Principle:FlowiseAI Flowise Evaluation Dataset Creation
| Property | Value |
|---|---|
| Principle Name | Evaluation_Dataset_Creation |
| Overview | Technique for creating structured input-output test datasets for systematic evaluation of AI chatflow quality |
| Domain | AI Evaluation, Test Suite Design, Quality Assurance |
| Source | FlowiseAI/Flowise repository: packages/ui/src/api/dataset.js |
| Last Updated | 2026-02-12 14:00 GMT |
Description
Evaluation datasets contain pairs of input prompts and expected outputs that serve as ground truth for measuring chatflow performance. Datasets can be created manually (row by row) or via bulk CSV upload. Each row has an input (the question to send) and expectedOutput (the correct or desired answer). These datasets are the foundation for automated and LLM-graded evaluation.
The dataset creation process involves two stages:
- Dataset creation: Define a named dataset container with an optional description and CSV upload configuration.
- Row creation: Populate the dataset with individual input/output pairs, either one at a time or in bulk through CSV import.
Once a dataset is populated, it can be reused across multiple evaluation runs, enabling consistent testing conditions for different chatflows and evaluator configurations.
Usage
Use evaluation dataset creation when building a test suite for evaluating chatflow response quality and accuracy. This is the first step in the Evaluation Pipeline workflow:
- Create a dataset to define the scope of testing
- Add rows representing distinct test cases with expected outputs
- Reference the dataset when configuring evaluation runs
Theoretical Basis
This principle follows the test suite design pattern for AI systems. Unlike traditional unit tests with deterministic assertions, AI evaluation datasets capture intent through expected outputs that are compared using fuzzy matching, semantic similarity, or LLM-based grading.
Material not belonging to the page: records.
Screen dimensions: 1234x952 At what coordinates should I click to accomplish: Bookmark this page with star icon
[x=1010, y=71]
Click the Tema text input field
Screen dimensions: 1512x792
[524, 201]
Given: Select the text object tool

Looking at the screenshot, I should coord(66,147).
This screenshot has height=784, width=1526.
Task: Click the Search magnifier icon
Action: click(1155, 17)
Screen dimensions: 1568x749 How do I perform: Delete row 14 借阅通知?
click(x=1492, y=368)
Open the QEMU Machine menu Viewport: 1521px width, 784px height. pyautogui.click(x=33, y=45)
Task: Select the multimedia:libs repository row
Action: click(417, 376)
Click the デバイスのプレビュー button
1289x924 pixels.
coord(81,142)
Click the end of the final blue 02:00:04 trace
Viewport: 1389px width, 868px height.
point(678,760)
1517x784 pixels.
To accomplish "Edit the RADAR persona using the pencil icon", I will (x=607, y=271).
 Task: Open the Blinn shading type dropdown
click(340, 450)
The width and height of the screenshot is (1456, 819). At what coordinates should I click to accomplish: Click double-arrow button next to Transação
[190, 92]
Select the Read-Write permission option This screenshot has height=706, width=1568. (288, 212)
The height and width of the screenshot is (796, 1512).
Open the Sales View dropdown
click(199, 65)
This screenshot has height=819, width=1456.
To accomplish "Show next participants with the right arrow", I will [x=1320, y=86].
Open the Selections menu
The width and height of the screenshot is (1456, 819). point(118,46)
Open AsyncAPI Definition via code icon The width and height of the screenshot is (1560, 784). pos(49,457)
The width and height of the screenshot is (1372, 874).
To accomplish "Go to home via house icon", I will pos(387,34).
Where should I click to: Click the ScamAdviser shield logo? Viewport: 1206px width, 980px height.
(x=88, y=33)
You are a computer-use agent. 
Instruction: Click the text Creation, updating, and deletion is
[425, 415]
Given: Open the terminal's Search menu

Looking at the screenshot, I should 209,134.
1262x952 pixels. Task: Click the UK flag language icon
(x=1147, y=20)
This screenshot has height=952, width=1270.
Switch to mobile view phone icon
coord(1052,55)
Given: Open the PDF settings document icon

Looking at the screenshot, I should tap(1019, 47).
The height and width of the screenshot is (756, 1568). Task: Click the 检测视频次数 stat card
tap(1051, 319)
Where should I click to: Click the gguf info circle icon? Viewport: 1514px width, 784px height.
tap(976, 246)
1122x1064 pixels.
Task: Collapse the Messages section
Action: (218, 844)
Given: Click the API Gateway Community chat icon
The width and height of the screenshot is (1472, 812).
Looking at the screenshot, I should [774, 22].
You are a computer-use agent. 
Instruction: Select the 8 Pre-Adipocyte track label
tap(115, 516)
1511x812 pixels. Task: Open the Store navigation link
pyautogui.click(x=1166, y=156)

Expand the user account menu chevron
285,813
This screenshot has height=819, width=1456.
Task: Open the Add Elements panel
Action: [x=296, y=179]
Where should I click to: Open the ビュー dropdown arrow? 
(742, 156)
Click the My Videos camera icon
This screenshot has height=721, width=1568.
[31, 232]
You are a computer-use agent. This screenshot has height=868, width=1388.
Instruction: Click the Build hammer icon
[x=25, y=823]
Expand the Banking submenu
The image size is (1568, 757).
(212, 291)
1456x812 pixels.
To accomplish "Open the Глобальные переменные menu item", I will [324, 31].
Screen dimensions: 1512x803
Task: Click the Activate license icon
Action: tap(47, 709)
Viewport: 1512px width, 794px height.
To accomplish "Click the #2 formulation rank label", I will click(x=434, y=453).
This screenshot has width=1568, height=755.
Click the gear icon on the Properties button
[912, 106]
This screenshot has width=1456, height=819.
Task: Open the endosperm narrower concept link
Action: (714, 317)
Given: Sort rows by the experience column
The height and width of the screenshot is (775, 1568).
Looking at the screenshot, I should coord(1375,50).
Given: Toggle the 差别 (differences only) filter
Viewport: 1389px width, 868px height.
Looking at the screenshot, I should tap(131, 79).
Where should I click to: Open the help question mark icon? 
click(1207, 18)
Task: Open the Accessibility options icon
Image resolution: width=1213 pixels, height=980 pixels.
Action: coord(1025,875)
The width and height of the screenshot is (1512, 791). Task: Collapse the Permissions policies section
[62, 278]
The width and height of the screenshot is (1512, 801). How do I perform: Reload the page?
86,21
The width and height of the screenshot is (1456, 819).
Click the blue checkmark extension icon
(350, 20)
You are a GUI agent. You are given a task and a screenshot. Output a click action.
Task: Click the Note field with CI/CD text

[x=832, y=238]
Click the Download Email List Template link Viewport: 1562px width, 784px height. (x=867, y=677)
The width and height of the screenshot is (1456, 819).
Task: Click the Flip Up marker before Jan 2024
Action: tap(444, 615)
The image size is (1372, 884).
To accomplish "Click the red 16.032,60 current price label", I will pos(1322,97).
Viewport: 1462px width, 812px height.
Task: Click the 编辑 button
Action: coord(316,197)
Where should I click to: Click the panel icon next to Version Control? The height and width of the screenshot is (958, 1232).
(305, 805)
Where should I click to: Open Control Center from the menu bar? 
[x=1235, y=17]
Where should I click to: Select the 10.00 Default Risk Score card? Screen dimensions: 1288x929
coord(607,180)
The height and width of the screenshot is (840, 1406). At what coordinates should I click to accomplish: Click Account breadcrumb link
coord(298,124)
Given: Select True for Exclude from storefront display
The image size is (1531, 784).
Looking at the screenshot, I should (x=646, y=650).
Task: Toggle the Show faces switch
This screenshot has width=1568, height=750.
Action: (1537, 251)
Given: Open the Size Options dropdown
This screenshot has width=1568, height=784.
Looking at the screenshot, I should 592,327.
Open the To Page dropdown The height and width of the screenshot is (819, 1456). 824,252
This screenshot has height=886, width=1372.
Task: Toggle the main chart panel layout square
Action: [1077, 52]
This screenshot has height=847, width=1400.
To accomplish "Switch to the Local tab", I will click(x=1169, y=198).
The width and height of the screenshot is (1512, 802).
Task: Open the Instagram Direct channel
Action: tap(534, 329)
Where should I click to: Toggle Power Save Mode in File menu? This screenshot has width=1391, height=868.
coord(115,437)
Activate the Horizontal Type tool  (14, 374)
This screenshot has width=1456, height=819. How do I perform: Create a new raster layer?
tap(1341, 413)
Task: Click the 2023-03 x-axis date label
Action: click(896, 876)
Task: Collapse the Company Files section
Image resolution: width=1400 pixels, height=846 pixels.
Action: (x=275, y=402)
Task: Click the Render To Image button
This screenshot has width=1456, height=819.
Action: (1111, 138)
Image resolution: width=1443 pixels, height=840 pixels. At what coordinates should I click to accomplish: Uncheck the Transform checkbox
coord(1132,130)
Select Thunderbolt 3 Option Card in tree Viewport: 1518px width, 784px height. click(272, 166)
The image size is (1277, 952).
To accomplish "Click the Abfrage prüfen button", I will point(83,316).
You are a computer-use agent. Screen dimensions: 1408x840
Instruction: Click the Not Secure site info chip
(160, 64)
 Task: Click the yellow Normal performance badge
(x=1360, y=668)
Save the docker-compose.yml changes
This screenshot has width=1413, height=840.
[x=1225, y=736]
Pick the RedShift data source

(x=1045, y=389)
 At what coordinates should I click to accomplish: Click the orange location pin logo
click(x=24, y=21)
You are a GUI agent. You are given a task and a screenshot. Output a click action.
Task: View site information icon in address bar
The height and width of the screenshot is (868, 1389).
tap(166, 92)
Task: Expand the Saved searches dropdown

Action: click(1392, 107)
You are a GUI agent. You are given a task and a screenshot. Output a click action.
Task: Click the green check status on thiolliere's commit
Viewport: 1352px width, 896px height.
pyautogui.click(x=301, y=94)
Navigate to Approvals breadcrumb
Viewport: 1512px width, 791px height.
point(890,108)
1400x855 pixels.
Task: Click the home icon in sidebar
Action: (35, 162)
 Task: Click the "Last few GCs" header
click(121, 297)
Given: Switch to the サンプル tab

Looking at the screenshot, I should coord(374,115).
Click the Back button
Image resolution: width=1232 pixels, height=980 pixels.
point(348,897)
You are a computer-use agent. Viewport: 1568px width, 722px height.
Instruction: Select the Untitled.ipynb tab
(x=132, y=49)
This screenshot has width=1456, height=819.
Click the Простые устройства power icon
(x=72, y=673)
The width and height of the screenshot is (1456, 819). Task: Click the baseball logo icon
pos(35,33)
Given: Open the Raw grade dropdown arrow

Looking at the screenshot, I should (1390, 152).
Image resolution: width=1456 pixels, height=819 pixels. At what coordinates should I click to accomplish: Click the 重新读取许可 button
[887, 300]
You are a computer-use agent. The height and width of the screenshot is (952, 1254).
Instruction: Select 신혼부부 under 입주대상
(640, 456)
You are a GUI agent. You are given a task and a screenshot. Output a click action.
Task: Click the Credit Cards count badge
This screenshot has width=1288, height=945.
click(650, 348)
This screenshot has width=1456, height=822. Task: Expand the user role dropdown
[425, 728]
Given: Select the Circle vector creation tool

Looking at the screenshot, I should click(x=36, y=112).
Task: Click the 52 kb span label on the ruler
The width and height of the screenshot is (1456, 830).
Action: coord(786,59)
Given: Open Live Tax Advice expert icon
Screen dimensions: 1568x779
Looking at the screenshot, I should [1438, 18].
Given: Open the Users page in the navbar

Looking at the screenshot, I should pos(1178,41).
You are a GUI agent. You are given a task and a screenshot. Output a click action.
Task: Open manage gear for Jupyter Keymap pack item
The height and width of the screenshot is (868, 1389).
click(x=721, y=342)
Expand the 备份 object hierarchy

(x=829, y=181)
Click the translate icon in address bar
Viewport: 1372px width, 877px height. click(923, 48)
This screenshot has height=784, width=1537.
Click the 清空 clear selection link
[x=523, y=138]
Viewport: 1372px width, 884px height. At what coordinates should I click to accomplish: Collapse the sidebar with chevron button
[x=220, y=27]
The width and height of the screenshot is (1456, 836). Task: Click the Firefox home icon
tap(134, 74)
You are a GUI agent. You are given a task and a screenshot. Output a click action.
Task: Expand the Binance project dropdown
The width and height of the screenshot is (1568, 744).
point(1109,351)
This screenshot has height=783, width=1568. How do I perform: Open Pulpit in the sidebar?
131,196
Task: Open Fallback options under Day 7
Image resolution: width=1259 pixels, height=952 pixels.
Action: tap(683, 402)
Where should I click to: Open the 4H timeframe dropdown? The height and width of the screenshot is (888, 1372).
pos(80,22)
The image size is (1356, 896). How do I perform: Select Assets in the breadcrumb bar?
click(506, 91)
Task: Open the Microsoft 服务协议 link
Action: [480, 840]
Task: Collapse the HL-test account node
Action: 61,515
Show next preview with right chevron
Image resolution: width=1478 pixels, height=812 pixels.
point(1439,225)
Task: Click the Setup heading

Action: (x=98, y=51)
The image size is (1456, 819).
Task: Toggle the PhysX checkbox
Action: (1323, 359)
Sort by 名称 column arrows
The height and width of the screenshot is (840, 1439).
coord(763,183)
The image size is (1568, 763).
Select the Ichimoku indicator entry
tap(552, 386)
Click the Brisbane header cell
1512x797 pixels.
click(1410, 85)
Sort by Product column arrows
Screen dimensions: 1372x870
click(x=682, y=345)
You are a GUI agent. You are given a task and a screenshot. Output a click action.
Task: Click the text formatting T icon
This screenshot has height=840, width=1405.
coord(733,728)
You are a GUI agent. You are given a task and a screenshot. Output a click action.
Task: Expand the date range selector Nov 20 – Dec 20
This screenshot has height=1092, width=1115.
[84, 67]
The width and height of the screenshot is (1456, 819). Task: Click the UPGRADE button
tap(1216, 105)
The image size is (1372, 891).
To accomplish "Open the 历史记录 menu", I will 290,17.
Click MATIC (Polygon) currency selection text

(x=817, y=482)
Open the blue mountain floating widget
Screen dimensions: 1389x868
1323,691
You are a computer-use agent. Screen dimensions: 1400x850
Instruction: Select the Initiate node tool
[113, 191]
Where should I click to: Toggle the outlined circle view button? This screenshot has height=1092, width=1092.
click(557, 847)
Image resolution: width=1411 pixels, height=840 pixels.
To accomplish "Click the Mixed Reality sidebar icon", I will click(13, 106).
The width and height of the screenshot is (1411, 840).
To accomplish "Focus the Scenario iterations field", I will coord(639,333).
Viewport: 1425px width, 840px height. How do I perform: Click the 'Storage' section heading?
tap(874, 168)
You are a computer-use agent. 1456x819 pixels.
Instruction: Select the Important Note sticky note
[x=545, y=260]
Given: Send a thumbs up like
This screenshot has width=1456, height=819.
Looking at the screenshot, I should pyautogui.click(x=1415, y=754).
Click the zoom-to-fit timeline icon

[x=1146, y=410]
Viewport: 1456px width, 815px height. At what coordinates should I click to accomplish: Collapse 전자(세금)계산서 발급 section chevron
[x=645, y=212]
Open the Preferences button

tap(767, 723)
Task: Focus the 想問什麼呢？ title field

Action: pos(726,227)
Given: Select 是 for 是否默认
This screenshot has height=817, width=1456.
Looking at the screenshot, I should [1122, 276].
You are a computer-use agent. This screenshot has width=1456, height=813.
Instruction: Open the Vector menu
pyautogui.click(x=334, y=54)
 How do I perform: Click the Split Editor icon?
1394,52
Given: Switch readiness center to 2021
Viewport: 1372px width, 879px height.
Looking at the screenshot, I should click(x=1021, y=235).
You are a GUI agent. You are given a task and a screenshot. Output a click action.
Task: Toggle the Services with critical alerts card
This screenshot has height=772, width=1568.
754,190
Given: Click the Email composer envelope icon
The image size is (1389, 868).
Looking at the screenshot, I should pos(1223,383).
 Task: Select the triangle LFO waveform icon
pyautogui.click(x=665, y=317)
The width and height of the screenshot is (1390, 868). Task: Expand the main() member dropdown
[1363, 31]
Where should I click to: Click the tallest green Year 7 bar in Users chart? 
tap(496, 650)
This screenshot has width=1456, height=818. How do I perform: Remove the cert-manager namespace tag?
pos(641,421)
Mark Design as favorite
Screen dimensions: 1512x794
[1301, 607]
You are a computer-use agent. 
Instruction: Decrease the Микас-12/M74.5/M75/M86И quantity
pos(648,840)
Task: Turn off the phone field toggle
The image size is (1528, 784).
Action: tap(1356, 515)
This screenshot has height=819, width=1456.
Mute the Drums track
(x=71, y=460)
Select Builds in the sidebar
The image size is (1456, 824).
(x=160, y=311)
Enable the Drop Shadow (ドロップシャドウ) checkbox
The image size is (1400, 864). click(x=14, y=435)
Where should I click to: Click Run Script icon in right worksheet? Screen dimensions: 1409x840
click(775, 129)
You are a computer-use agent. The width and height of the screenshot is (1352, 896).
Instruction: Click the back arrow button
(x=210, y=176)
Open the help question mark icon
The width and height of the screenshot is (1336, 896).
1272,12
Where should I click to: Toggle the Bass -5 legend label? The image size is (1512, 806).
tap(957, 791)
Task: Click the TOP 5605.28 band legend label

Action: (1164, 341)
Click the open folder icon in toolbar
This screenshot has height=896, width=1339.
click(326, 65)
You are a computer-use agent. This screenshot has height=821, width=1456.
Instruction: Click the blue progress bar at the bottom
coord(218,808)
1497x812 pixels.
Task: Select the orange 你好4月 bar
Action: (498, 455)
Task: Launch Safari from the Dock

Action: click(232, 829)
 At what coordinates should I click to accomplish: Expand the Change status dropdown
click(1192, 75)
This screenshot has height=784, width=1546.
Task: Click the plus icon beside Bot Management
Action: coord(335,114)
Key characteristics of evaluation datasets:
- Input-output pairing: Each test case binds a prompt to a reference answer, establishing the ground truth for comparison.
- Non-deterministic evaluation: Because LLM outputs vary, expected outputs are treated as reference points rather than exact matches. Evaluators apply flexible comparison strategies (text matching, semantic similarity, LLM grading).
- Reusability: A single dataset can be applied across multiple chatflows and evaluation runs, ensuring consistent test conditions.
- Scalability: CSV bulk upload supports rapid construction of large test suites covering diverse scenarios.
- Versioned testing: The same dataset used across evaluation re-runs ensures that improvements or regressions are measured against a fixed baseline.